Conflict and Identity in Massachusetts-Louisbourg Expedition of 1745

TitleConflict and Identity in Massachusetts-Louisbourg Expedition of 1745
Publication TypeJournal Article
Year of Publication1972
AuthorsShortt, S. E. D.
JournalSocial History
Date Published01/1972

The conquest of Louisbourg by a combined British and colonial force in 1745 represented more than a creditable military victory: for eighteenth-century Massachusetts, it became an event of immense symbolic importance. The 1740s brought to a head certain long-term trends in colonial society and in addition, witnessed the sudden unleashing of the Great Awakening, the Land Bank controversy, and the bitter war with France. By destroying the religious homogeneity of Massachusetts, the Awakening removed the traditional basis of the colony's social cohesion. The currency question and threat of military disaster simply added to the chaos of the existing identity crisis.
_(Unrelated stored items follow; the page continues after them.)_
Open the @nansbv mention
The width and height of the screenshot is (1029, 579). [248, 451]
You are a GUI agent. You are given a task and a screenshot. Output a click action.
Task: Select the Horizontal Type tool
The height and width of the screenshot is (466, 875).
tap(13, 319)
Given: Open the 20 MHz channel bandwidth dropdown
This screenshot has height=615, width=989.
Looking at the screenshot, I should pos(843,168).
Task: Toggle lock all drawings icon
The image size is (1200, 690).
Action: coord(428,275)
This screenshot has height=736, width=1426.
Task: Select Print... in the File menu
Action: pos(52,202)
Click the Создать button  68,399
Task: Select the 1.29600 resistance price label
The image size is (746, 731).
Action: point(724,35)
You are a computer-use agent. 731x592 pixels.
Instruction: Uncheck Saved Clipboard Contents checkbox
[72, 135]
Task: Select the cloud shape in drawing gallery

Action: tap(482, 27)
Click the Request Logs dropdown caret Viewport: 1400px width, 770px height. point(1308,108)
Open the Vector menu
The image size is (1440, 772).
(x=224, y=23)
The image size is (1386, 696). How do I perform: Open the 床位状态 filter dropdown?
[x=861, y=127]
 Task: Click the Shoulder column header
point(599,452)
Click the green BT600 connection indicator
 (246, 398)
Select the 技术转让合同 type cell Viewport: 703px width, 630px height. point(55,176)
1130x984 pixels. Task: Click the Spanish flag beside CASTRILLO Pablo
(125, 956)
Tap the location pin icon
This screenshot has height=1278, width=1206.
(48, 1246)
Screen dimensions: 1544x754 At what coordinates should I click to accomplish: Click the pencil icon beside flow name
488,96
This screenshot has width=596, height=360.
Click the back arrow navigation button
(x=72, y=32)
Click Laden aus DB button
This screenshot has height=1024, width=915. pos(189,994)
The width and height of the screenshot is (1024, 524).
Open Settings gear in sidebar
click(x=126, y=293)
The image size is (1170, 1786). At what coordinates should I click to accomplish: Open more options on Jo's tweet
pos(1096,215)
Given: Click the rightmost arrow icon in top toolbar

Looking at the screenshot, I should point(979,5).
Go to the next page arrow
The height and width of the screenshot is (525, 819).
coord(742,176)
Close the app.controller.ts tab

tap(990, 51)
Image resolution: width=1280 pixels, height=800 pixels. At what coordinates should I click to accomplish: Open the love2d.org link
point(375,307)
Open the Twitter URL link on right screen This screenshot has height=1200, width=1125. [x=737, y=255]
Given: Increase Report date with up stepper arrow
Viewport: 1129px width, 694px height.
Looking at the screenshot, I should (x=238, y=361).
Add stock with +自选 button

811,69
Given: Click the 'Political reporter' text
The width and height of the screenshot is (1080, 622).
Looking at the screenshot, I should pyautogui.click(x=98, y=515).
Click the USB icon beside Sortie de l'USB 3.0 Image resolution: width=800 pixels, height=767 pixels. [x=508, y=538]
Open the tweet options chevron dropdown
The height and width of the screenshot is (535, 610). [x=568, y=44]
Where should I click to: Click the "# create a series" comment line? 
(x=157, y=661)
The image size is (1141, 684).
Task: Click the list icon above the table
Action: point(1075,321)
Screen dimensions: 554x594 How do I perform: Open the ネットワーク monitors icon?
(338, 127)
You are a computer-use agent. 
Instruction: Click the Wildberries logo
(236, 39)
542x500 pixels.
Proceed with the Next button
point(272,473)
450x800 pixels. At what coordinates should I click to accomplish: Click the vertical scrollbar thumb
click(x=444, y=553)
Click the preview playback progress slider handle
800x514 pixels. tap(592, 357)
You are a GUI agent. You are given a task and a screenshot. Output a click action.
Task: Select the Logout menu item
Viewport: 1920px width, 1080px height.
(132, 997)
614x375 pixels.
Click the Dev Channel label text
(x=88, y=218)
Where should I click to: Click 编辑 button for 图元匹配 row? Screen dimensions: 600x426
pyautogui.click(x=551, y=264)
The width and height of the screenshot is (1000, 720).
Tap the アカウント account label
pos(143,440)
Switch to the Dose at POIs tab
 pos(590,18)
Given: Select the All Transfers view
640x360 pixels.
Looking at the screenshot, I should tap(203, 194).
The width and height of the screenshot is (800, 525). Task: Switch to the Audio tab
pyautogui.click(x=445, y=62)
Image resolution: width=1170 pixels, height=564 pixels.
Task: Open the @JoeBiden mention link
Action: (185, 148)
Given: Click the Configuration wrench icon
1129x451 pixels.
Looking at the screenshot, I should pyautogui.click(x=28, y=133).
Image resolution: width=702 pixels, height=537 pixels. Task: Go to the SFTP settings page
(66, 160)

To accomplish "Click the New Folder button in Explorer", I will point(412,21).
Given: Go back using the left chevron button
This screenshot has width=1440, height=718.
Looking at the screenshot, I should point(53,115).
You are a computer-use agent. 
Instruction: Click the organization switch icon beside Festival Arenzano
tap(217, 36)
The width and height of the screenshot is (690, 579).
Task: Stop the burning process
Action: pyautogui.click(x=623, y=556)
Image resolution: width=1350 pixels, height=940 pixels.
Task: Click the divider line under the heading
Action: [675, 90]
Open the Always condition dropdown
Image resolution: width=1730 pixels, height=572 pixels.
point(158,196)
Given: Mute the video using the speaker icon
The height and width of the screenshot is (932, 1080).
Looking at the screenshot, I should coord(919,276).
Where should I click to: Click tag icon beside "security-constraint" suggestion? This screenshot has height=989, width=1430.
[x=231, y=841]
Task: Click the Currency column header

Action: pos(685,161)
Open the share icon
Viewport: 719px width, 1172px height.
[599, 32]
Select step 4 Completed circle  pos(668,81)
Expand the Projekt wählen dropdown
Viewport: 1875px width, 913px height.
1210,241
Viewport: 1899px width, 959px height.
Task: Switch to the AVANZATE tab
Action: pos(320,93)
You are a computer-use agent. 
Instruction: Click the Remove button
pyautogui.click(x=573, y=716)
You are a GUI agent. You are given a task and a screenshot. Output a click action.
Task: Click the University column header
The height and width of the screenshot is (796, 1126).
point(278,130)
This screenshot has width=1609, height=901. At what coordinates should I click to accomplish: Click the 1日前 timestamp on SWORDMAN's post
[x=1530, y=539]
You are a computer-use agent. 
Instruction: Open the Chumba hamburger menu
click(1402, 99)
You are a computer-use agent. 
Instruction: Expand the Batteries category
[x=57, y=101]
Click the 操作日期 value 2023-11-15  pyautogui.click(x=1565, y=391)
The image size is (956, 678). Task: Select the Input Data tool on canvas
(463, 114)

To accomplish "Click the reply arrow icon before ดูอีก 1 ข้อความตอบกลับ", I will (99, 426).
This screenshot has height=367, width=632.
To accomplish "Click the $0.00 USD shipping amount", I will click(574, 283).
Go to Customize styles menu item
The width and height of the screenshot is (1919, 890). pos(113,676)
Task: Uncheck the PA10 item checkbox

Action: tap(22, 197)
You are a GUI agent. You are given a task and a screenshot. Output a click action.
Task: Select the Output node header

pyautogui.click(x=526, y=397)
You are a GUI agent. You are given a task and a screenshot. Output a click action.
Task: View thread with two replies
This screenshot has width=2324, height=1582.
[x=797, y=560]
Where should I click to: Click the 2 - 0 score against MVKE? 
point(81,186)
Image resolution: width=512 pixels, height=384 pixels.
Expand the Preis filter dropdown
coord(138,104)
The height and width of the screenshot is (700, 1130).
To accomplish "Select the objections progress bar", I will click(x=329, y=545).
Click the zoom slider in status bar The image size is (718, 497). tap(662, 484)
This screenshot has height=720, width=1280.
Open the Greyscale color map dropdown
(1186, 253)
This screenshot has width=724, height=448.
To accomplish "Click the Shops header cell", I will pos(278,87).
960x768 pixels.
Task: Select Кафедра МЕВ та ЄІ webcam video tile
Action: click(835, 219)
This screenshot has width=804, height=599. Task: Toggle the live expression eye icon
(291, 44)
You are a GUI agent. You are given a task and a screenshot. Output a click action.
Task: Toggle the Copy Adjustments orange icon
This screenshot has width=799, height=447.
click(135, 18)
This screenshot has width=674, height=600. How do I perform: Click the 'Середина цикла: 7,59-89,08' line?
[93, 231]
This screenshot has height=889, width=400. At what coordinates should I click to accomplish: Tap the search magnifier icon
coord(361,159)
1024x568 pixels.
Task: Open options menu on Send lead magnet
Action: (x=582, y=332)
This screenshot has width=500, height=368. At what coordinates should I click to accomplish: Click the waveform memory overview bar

Falling in the middle of this decade of turmoil, the Louisbourg expedition assumed the symbolic attributes necessary for the construction of a new Massachusetts identity. Certainly, the clergy retained somewhat more traditional viewpoints and merit separate consideration. But for the majority in the colony the expedition became a symbol of pride and unity, of a cautious but viable sense of provincial awareness. In less than three decades the legacy of this secular affection for Massachusetts would permanently alter the British colonial system.